**TASK OBJECTIVE:**
Restate word for word the lines of the material below, from the line with "Cómo respiran (31, 2084)" to the line with "Blastocisto (21, 2421)", both lines included, and no others.

-- RECORDS follows --

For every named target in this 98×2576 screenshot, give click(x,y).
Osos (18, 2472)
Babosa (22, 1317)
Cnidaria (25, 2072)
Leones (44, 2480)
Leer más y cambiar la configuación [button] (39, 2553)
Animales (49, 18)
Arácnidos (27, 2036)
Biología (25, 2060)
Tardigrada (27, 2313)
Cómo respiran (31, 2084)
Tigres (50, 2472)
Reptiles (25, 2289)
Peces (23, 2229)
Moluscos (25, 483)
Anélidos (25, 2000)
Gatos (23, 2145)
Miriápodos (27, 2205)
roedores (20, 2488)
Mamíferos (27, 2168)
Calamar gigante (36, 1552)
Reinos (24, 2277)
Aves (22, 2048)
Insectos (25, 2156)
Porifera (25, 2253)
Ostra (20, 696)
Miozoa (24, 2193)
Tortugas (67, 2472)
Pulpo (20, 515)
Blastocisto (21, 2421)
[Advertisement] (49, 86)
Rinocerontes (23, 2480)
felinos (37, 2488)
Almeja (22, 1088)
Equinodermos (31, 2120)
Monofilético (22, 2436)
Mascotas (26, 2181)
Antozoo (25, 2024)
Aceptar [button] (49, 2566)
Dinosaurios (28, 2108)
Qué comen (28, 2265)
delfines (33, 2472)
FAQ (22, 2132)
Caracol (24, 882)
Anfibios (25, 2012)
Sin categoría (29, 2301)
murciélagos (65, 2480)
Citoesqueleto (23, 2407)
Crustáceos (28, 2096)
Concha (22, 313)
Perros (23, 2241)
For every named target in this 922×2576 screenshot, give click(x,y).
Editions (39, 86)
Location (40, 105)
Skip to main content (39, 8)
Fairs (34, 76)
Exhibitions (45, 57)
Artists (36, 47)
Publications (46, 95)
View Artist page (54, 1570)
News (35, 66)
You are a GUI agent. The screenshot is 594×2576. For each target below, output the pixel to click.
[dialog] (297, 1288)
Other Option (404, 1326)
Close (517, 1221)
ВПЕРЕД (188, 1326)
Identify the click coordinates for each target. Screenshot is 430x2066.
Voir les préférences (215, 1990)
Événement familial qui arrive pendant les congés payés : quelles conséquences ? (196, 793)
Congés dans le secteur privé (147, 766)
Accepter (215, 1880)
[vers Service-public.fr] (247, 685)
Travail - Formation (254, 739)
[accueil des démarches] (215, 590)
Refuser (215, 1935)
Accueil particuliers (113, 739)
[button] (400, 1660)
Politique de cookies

-- RECORDS concluded --

**WRITTEN REPLY:**
Cómo respiran (31, 2084)
Tigres (50, 2472)
Reptiles (25, 2289)
Peces (23, 2229)
Moluscos (25, 483)
Anélidos (25, 2000)
Gatos (23, 2145)
Miriápodos (27, 2205)
roedores (20, 2488)
Mamíferos (27, 2168)
Calamar gigante (36, 1552)
Reinos (24, 2277)
Aves (22, 2048)
Insectos (25, 2156)
Porifera (25, 2253)
Ostra (20, 696)
Miozoa (24, 2193)
Tortugas (67, 2472)
Pulpo (20, 515)
Blastocisto (21, 2421)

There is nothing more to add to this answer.